Skandal z zasadami demokracji w Rumunii przybiera nowe rozmiary. Po tym, jak pierwszą turę w listopadzie 2024 roku wygrał prawicowy kandydat, wybory unieważniono i przełożono na maj. Kiedy sondaże się nie zmieniły i wszystko wskazywało na to, że Georgescu znowu wygra, jego kandydaturę dość bezczelnie zablokowano.
Wcześniej ten kandydat został zatrzymany na ulicy, kiedy szedł się rejestrować. Przeprowadzano rewizje w domach jego bliskich i współpracowników. Po wykluczeniu go z wyborów na ulicach doszło do zamieszek i walk z policją.

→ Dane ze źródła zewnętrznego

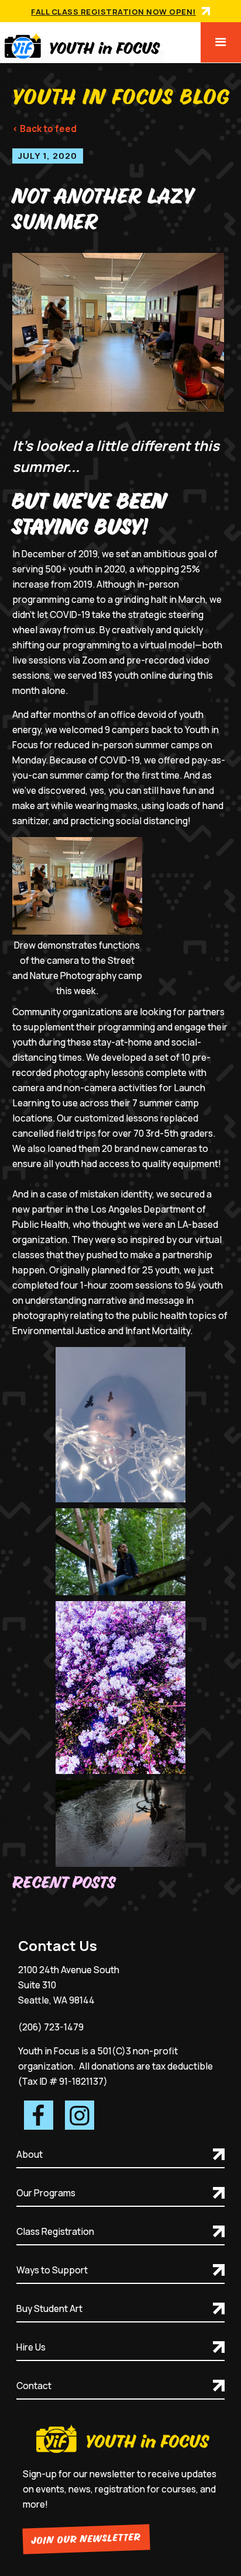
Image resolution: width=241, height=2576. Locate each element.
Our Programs (45, 2192)
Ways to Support (52, 2269)
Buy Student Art (49, 2308)
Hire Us (31, 2347)
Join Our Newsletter (87, 2539)
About (29, 2154)
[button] (221, 42)
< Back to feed (44, 128)
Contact (33, 2385)
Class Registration (55, 2231)
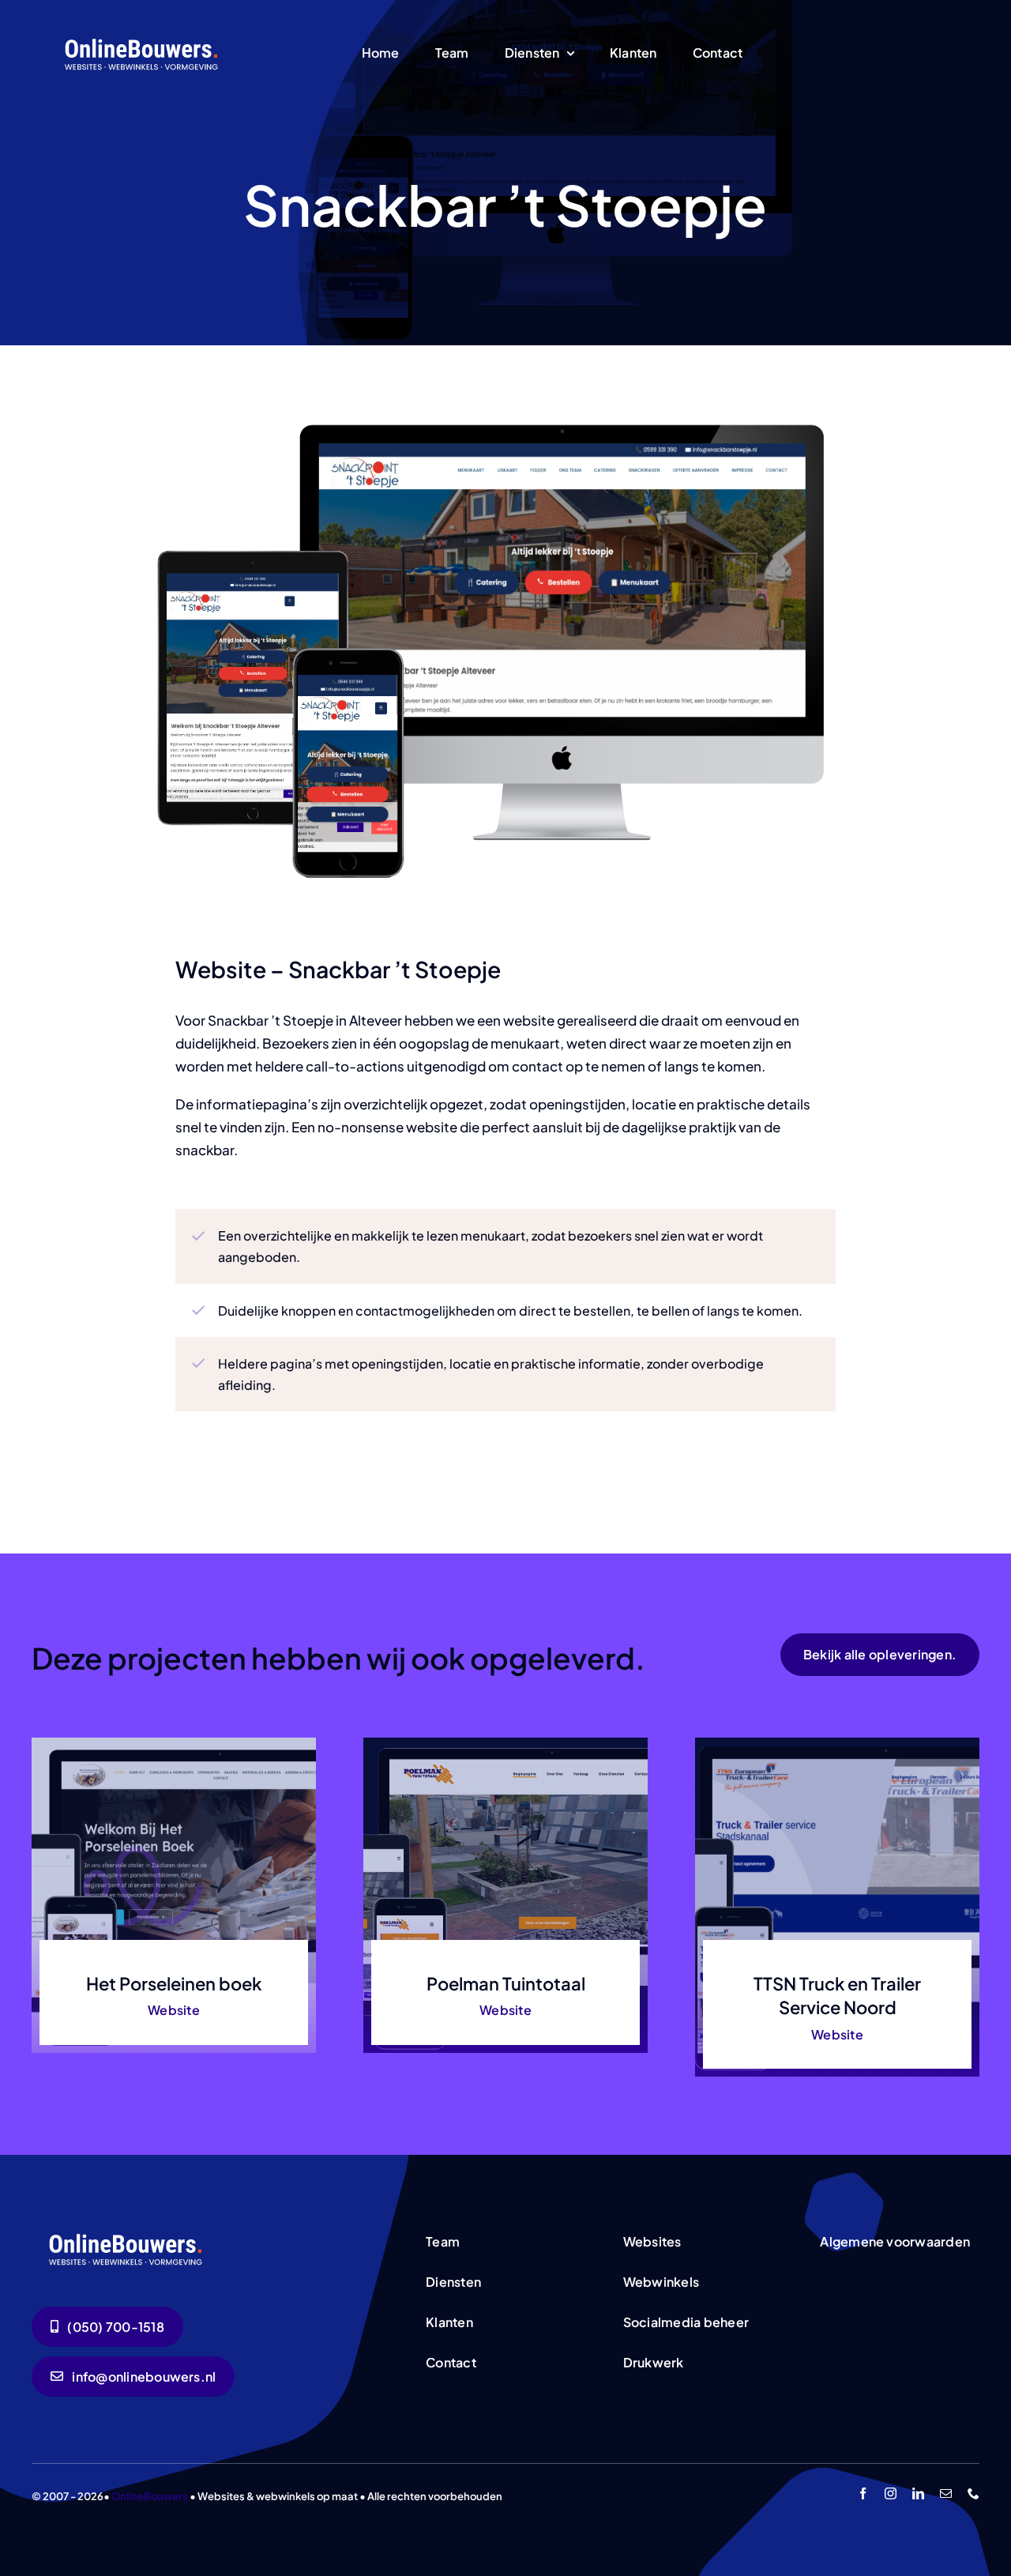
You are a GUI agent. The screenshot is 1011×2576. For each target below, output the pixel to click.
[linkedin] (918, 2493)
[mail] (946, 2493)
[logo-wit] (142, 37)
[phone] (973, 2493)
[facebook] (863, 2493)
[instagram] (890, 2493)
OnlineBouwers (149, 2496)
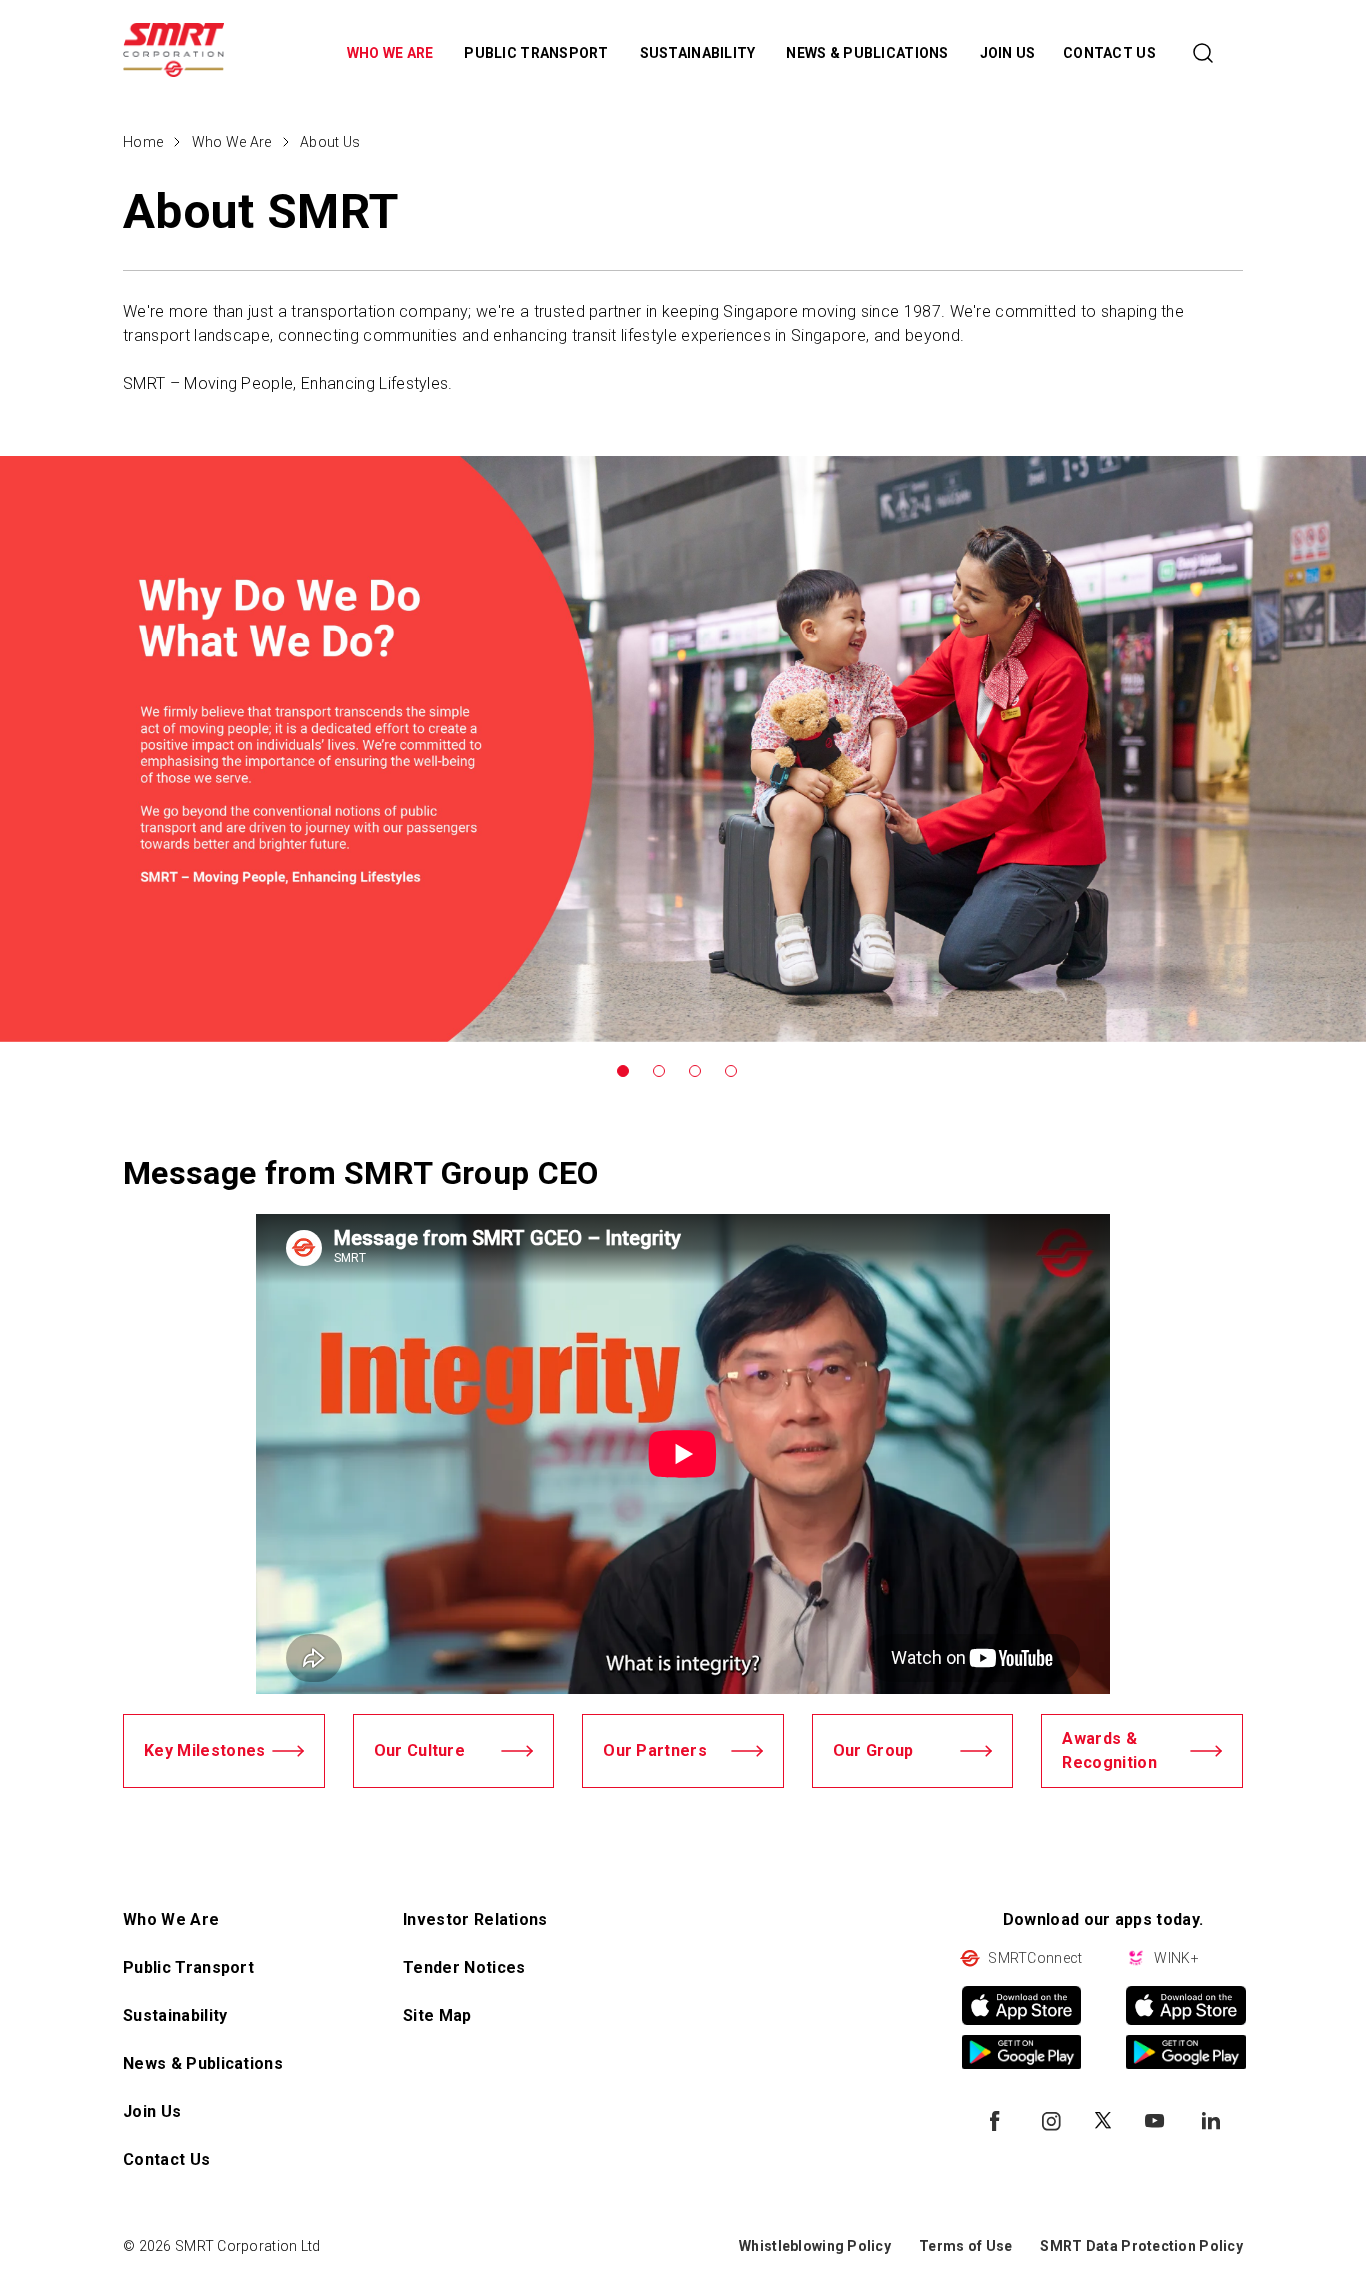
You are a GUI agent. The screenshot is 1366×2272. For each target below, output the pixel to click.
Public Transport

Sytuację może uspokoić odwołanie, które kandydat Calin Georgescu wniósł w poniedziałek 10 marca, po tym, jak Komisja Wyborcza wykluczyła go z wyścigu o prezydenturę. Jedna spokój może potrwać krótko.
Otoczenie kandydata uważa, że szanse na sukces odwołania są nikłe, a zostanie ono rozpatrzone już we wtorek 11 marca przez Trybunał Konstytucyjny. Trybunał Konstytucyjny zbierze się we wtorek o godz. 17:00.
Nie ma wątpliwości, że negatywne rozpatrzenie apelacji złożonej przez Calina Georgescu, ponownie wyprowadzi jego zwolenników na ulice. Niektórzy uważają, że wybory w Rumunii są swoistym poligonem doświadczalnym przywracania „demokracji po brukselsku”, czyli eliminacji kandydatów, którzy są uniosceptyczni.
Powtórne wybory prezydenckie w Rumunii zaplanowano na 4 maja. CBW podało jako oficjalny powód niedopuszczenia Georgescu do startu, to, że „nie szanuje on konstytucji i nie broni demokracji”.